Choosing the Right Antibiotic for CPE: A Comparison
Antibiotic/Combination | Carbapenemase Activity (Primary) | Common Uses | Key Considerations |
---|---|---|---|
Ceftazidime-avibactam | KPC (Class A), OXA-48 (Class D) | Complicated UTIs, intra-abdominal infections, pneumonia | Ineffective against MBLs; can be combined with aztreonam for MBLs |
Meropenem-vaborbactam | KPC (Class A) | Complicated UTIs, intra-abdominal infections, pneumonia | Not active against MBLs or OXA-48 |
Imipenem-relebactam | KPC (Class A), AmpC (Class C) | Complicated UTIs, intra-abdominal infections, pneumonia | Not active against MBLs |
Cefiderocol | KPC (A), MBLs (B), OXA-48 (D) | Severe infections with limited alternatives, complicated UTIs, pneumonia | Caution due to mortality concerns in some patient groups; potential resistance development |
Polymyxins (Colistin) | Broad (used for various CRE) | Last resort therapy, often combined | High toxicity; resistance is a growing concern |
Tigecycline | Broad (used for various CRE) | Intra-abdominal infections, skin/soft tissue infections | Not for UTIs; high doses needed for invasive infections; mortality concerns |
The Future of CPE Treatment and Antimicrobial Stewardship
The ongoing spread of CPE, coupled with the potential for resistance to even novel agents, underscores the critical need for robust antimicrobial stewardship programs. These programs are essential for promoting appropriate antibiotic prescribing, reducing the overuse of last-resort drugs, and ensuring the long-term effectiveness of available treatments. The development of new antibiotics active against all carbapenemase classes is a global priority, but prevention through stringent infection control remains the most effective strategy. The Centers for Disease Control and Prevention (CDC) provides guidelines for infection control in healthcare settings to limit the spread of CRE.
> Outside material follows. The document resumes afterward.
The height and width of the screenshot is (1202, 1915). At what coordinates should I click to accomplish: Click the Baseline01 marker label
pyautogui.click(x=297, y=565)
Conclusion: A Multifaceted Approach Is Crucial
No single antibiotic is reliably used for CPE infections. Successful treatment depends on a multifaceted approach that includes rapid identification of the specific resistance mechanism, selection of appropriate agents (including newer beta-lactam/beta-lactamase inhibitor combinations), and often the use of combination therapy, particularly for severe infections. The decision-making process is highly specialized and requires collaboration with infectious disease experts, as inappropriate therapy is linked to significantly higher mortality rates. As resistance continues to evolve, effective treatment will rely on ongoing antimicrobial surveillance, research into new therapeutic options, and strict adherence to infection control protocols.